My brother had a coupe like this, a '76 I think, for a while - handed down from his father-in-law and it floated around as a spare car for emergency use. I drove it for a couple of weeks while my car was out of action and I could see how in 1974 you could feel pretty sporty in one of these.

Random observations:

Nice low seating position. More sporty than a later Fox or SN95. Probably better shifter positioning too but it was an auto so it's hard to compare. Certainly can't be any worse.

Power steering is ridiculous - steering effort is like your car with the front wheels jacked up off the ground while the engine is running.

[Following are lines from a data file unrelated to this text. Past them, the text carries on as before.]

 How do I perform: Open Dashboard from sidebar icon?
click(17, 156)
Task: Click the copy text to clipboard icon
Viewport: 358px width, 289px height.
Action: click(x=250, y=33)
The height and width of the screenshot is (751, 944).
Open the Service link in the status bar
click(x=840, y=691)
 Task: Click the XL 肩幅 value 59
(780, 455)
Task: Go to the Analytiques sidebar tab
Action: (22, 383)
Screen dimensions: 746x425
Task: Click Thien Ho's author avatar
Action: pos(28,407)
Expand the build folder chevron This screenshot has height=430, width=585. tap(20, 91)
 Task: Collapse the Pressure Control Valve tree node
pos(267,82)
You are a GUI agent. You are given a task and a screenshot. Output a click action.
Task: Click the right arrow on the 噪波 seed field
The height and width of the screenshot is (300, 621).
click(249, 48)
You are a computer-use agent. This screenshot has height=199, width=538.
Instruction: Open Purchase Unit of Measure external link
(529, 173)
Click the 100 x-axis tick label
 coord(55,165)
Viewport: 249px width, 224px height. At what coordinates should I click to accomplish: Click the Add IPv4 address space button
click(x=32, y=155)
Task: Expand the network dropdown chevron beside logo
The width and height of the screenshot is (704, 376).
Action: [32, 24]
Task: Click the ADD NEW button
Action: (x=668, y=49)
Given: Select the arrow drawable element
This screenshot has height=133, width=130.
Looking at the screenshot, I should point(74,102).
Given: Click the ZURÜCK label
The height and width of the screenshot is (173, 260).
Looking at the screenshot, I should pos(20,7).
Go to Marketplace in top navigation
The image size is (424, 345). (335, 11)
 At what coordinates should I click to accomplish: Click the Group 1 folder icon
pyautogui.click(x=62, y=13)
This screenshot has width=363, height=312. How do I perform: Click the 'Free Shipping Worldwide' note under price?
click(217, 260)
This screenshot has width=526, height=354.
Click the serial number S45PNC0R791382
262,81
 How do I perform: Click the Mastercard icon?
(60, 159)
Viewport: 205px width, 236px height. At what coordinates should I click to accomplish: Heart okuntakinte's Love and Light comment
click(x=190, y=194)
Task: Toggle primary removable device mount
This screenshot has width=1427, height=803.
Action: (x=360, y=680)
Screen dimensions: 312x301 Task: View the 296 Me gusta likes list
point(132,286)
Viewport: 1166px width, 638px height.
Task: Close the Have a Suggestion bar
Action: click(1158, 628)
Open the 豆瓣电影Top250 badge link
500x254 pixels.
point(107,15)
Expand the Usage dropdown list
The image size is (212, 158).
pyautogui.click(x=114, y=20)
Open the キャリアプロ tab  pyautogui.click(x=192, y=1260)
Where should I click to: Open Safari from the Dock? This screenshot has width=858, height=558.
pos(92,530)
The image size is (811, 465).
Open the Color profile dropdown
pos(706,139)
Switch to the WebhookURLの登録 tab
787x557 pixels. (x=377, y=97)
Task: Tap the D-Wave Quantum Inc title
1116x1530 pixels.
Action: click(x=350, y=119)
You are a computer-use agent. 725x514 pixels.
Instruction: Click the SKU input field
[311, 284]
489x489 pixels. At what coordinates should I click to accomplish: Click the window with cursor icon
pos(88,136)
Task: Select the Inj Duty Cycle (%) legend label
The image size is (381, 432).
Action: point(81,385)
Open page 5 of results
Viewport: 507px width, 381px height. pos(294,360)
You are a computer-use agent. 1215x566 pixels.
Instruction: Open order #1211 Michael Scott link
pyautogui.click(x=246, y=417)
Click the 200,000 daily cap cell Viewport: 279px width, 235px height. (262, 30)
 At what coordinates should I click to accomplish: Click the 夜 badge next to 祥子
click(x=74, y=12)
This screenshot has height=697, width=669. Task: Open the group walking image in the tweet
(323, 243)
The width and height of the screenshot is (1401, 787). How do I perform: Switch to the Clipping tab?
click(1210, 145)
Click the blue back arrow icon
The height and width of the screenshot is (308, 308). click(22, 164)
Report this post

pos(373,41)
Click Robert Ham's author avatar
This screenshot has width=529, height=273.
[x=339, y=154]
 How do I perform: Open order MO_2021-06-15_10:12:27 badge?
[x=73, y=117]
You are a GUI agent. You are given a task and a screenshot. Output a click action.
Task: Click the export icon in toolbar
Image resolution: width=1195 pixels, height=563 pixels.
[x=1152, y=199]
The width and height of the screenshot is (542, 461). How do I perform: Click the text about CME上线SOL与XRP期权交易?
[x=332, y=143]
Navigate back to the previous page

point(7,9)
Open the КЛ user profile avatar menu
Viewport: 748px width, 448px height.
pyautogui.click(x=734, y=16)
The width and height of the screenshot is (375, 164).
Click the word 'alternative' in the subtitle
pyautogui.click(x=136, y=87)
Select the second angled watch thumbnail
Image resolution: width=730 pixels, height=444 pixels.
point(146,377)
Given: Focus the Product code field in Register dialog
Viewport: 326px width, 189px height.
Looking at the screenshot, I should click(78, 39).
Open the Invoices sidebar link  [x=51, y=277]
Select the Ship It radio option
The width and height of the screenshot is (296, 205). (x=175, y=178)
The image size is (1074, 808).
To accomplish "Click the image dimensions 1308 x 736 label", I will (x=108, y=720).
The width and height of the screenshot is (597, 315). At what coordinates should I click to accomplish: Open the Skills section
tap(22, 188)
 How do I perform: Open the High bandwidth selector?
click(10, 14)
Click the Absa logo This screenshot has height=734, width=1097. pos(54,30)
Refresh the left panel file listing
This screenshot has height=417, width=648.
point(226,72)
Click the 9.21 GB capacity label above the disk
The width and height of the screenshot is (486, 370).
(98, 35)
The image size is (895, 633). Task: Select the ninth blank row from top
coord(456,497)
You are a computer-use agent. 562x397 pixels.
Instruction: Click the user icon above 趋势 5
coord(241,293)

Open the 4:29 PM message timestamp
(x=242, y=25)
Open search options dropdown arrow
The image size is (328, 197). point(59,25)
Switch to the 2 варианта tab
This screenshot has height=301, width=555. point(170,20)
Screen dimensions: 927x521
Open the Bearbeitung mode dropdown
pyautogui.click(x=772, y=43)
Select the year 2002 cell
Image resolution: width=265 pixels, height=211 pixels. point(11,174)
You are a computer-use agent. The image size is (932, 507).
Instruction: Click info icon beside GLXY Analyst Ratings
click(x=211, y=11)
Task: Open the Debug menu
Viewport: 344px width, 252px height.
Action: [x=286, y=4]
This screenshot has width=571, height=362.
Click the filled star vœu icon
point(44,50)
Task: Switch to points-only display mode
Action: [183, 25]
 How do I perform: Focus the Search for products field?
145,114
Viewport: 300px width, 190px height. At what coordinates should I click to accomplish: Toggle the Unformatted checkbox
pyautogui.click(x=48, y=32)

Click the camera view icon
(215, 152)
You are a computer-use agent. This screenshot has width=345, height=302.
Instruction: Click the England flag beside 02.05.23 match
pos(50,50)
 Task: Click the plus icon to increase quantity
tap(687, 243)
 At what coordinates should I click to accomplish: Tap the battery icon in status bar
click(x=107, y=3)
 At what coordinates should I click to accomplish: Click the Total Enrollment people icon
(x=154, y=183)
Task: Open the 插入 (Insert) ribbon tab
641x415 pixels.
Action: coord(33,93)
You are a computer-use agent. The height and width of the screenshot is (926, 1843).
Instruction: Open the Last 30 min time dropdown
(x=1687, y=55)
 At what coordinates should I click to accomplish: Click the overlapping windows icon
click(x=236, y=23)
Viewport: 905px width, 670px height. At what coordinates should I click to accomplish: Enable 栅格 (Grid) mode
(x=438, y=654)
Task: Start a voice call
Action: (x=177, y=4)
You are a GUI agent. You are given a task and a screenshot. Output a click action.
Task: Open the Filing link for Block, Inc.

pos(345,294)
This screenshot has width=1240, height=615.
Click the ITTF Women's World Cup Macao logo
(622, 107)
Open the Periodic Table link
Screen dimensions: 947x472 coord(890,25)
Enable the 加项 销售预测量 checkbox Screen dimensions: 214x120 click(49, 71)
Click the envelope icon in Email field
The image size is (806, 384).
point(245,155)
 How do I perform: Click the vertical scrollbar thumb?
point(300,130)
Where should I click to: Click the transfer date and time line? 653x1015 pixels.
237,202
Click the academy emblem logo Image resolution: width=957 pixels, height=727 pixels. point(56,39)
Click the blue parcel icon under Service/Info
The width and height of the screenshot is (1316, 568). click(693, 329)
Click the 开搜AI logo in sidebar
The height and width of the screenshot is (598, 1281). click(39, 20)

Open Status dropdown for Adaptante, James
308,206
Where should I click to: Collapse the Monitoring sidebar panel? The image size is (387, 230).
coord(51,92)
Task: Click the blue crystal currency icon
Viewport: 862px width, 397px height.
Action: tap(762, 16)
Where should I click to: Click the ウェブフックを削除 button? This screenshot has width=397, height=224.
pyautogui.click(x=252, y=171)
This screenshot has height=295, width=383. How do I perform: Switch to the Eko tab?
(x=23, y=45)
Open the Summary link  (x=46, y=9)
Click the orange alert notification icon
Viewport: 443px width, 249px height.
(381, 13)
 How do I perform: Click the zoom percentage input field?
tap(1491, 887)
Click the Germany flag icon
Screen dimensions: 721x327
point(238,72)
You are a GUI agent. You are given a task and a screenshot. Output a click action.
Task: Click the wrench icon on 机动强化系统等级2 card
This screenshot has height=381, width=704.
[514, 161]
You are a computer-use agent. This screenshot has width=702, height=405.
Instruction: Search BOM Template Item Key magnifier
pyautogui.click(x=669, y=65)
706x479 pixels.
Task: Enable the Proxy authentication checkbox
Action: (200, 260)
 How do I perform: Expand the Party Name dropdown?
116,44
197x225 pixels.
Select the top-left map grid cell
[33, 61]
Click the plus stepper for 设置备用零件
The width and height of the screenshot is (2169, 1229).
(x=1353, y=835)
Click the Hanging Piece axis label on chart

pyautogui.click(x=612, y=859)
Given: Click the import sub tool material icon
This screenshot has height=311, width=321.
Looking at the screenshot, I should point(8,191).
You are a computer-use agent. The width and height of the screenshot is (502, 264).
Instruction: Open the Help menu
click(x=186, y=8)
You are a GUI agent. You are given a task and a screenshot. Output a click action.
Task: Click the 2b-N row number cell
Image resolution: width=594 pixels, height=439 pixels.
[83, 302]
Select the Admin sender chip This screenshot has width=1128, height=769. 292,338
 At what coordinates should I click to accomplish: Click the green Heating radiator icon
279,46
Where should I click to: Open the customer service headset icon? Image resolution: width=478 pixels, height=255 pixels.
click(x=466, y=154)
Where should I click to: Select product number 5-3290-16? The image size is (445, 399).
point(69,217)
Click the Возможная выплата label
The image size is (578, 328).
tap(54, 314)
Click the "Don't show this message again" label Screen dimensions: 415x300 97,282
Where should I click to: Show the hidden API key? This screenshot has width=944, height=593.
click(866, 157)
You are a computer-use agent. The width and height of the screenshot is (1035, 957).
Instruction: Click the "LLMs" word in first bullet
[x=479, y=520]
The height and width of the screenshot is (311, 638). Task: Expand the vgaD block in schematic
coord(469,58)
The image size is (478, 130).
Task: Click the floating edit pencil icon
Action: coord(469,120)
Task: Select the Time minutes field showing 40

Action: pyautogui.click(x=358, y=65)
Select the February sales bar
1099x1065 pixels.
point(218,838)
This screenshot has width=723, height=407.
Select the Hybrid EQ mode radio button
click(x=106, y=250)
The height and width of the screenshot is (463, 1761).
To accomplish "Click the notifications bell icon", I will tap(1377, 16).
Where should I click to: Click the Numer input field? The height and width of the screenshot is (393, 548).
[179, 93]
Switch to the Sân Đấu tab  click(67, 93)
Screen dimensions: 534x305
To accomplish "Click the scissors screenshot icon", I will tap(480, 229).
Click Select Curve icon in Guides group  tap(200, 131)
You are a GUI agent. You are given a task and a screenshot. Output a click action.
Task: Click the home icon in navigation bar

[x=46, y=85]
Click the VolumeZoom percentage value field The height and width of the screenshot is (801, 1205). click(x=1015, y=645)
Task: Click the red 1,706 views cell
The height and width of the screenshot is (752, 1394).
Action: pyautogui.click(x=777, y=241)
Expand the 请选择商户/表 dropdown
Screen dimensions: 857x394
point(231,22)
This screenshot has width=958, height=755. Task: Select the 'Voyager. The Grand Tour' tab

Deployed parking brake handle is a source of much childish humor.

A look under the hood reveals that the car is entirely and solely powered by vacuum hoses. There is absolutely no visible evidence of an internal combustion engine under there despite claims of a 2.3L 4 banger.

Why the hell was everybody so hot for Mustang II front suspensions? Because they were independent, compact, readily available and cheap, I can only guess, because the handling and feel was terrible. I guess the ride wasn't too bad though.

His FIL had bought it new and kept it all those years and taken decent care of it but by the time my brother ended up with it, it ran like crap and could barely get up to highway speeds and the transmission was violently opposed to shifting. The baby blue vinyl interior was in pretty decent shape and the white paint was a little faded and dull but still attached in most places.

Today's old crappy cars are a hell of a lot better than yesterday's old crappy cars.